Stated problem 1:
Answer these questions using the Condor mailing-list thread:
(a) Up until which Condor version would Condor fail with more than 1024 open connections?
(b) Which debug flag was set to add a delay as the suggested fix?
(c) What default OS-wide limit on file descriptors is mentioned?

Document passage:

----

Yes, you would need to increase the per-process limit on file descriptors. You can do that in the condor init script, for example.

I am not aware of anybody who has tested the scalability of the collector with ~10,000 open TCP connections. Up until Condor 6.9.3, Condor would fail with more than 1024, so don't try it in 6.8. In the worst case, if there are scalability problems in the collector due to number of open connections, you would be able to work around the problem by having a bank of N collectors with each execute machine configured to report to just one. Then (in 7.0.1) you can configure these collectors to forward ClassAds to a single collector that is used for matchmaking purposes. This forwarding happens via UDP, but since it would be Linux to Linux, you shouldn't suffer from the Windows UDP problem.

Of course, the real solution is for Condor to work around the Windows UDP problem if at all possible. I hope this will addressed soon.

--Dan

Rob de Graaf wrote:

Hi Erik,

Thank you for your reply. I've been wary of changing to TCP because of the warnings in condor_config and the manual, as well as the effect it might have on network / system load, but I'm willing to explore this option further.

From the manual, I understand I need to set COLLECTOR_SOCKET_CACHE_SIZE to the number of machines in the pool, multiplied by the number of daemons per machine, and the collector process will need to be able to manage at least that many file descriptors. In our case, this means the collector would need at least 10.000 file descriptors.

The default OS-wide limit on file descriptors seems high enough at 206.151, but the default per-process limit on file descriptors in Linux seems to be 1024, so to enable TCP updates I'd have to increase that by a factor 10.. is that a safe thing to do?

Regards,

Rob de Graaf

Erik Paulson wrote:
On Tue, Feb 26, 2008 at 03:34:39PM +0100, Rob de Graaf wrote:
The suggested fix, adding a delay by setting the D_NETWORK debug flag, has been applied on all computers and has had some effect; the average pool size has gone up, but not by as much as we had hoped, and ping sweeps still reveal many more live machines not appearing in the pool, leading us to believe there is still some other problem.

We've looked at master and startd log files but we haven't been able to find anything seriously wrong, and we're running out of ideas.

What could be causing computers to sometimes be missing from our pool, and what else can we do to find them?

Turn on TCP updates to the collector, instead of UDP.

----

[Dataset entries]
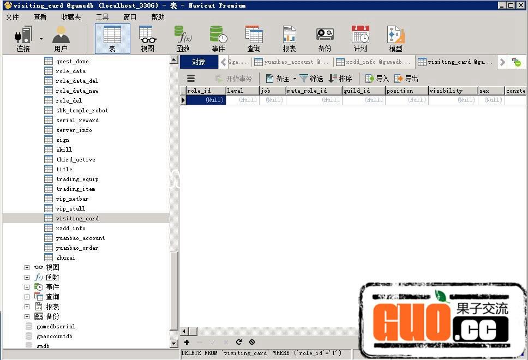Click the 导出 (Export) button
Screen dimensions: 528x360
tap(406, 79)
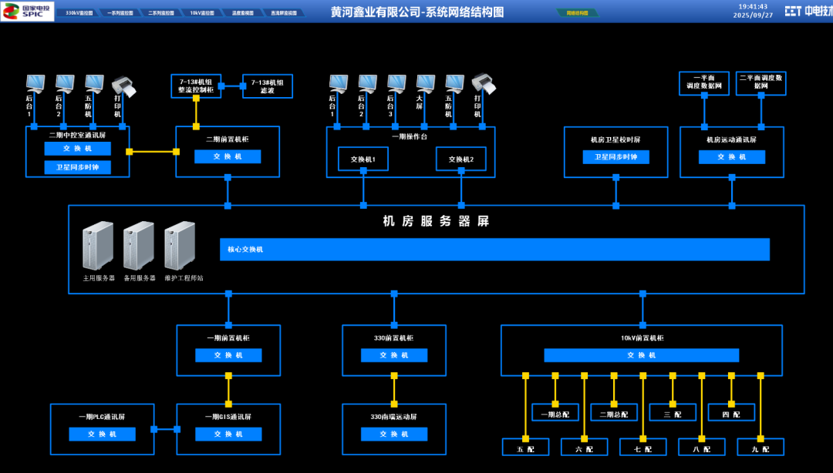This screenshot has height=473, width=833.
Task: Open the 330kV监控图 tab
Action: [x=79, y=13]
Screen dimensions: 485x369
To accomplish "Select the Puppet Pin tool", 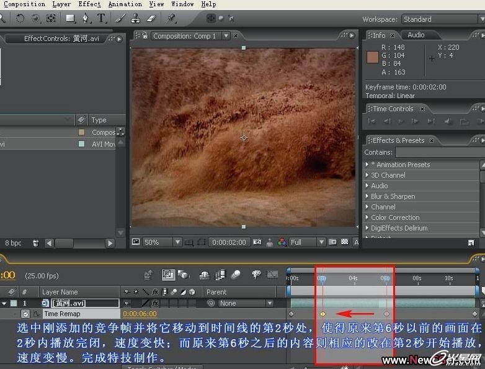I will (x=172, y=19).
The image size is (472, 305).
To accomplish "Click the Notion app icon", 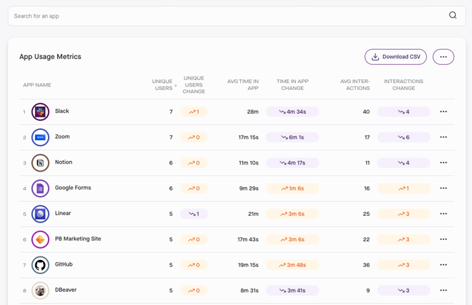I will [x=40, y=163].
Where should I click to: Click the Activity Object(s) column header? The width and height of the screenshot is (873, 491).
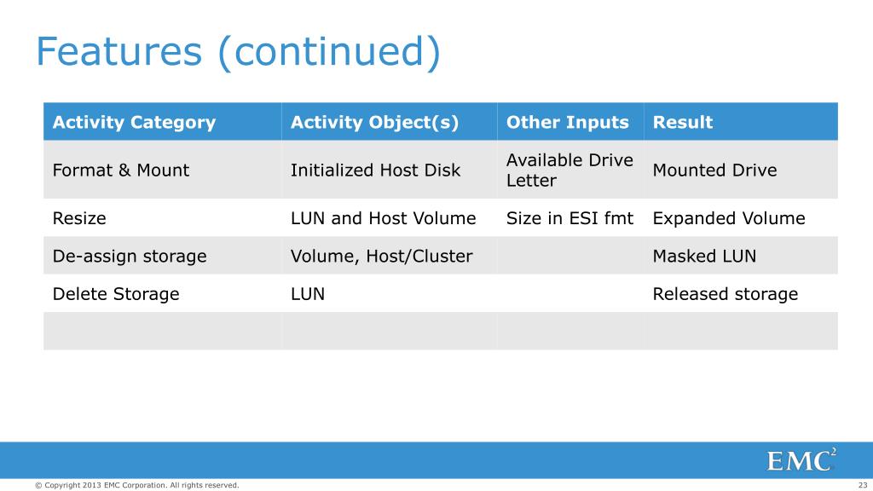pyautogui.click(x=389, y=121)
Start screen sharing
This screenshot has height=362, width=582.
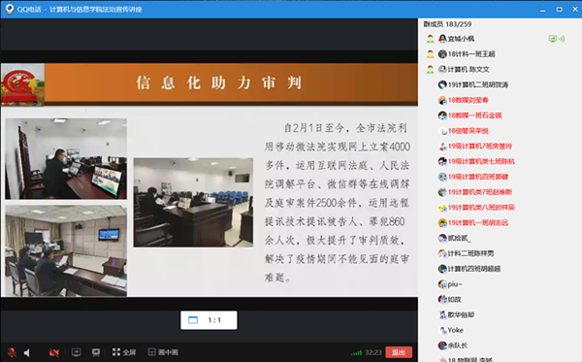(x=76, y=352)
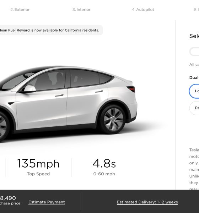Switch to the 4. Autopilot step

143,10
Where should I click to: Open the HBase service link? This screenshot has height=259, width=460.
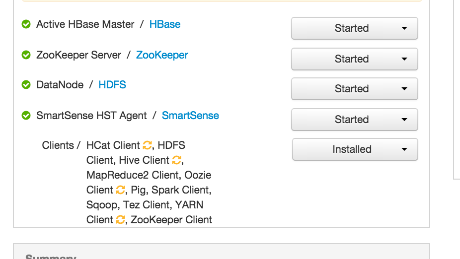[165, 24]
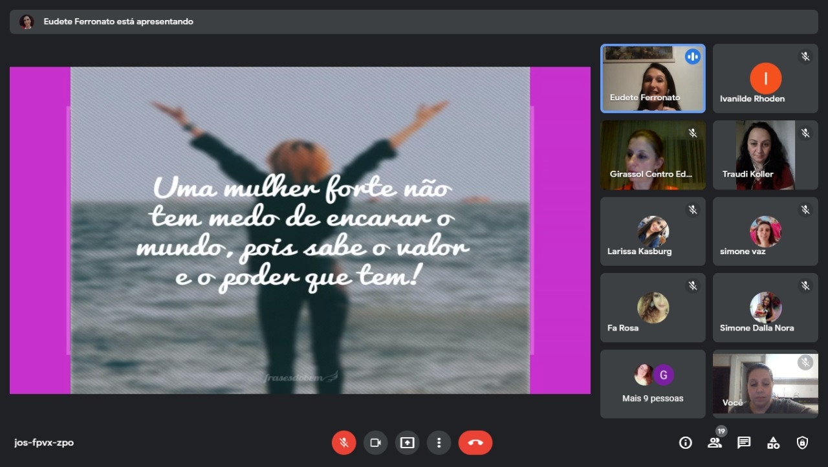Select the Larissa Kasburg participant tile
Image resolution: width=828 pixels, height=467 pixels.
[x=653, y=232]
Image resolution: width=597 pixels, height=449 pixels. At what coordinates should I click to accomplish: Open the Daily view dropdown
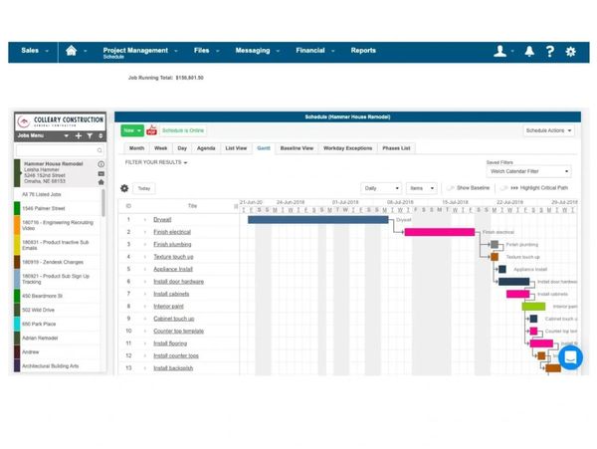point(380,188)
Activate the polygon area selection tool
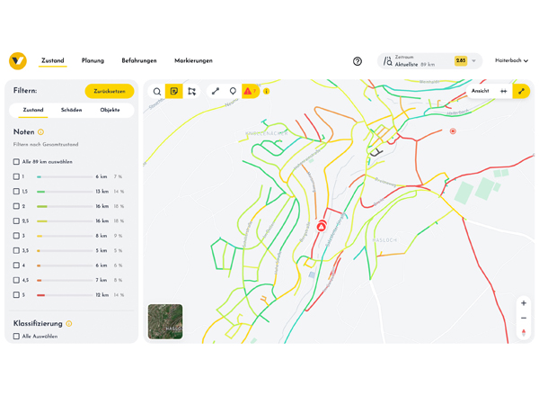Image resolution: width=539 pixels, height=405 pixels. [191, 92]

----

Stated problem 2: Express the dataset entries from the line containing "Start screen sharing" through the end of the entries as a JSON list of strings, one string per line and blank lines left out. Omit the pictures.

Task response 1:
(a) Condor 6.9.3
(b) D_NETWORK
(c) 206.151

Task response 2:
[
  "Start screen sharing",
  "This screenshot has height=362, width=582.",
  "(x=76, y=352)",
  "Switch to the 4. Autopilot step",
  "143,10",
  "Where should I click to: Open the HBase service link? This screenshot has height=259, width=460.",
  "[165, 24]",
  "Select the Larissa Kasburg participant tile",
  "Image resolution: width=828 pixels, height=467 pixels.",
  "[x=653, y=232]",
  "Image resolution: width=597 pixels, height=449 pixels. At what coordinates should I click to accomplish: Open the Daily view dropdown",
  "point(380,188)",
  "Activate the polygon area selection tool",
  "Image resolution: width=539 pixels, height=405 pixels. [191, 92]"
]